* _WHAT TO PRODUCE_: Your job is to set down the stretch of entries that opens with the line containing "Instruction: Jump to the last record button" and closes with the line containing "This screenshot has". Keep both end lines, copy each exactly, and add nothing.

* _INFORMATION PROVIDED_:
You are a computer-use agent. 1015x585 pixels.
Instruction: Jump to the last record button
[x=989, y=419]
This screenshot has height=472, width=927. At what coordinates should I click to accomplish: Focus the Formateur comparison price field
--
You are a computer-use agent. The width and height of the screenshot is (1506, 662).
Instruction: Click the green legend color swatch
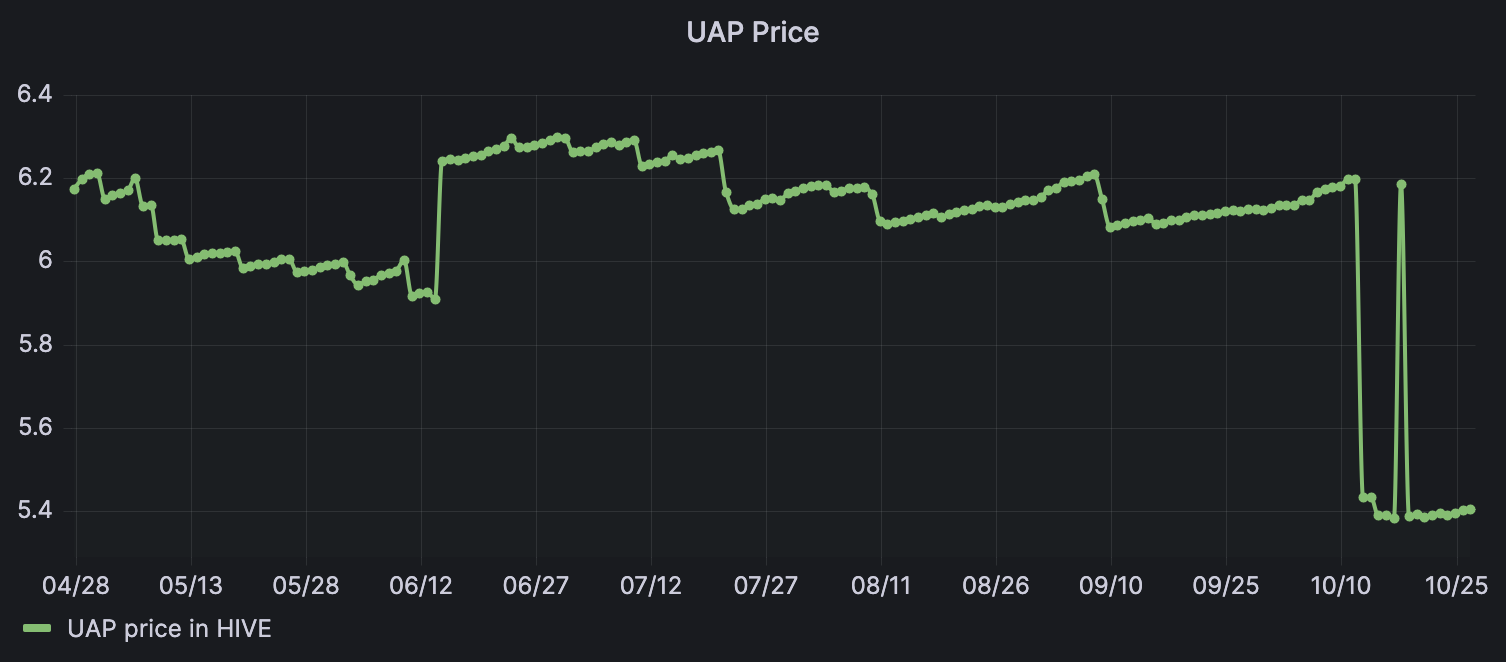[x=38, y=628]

* _TASK ANSWER_:
Instruction: Jump to the last record button
[x=989, y=419]
This screenshot has height=472, width=927. At what coordinates should I click to accomplish: Focus the Formateur comparison price field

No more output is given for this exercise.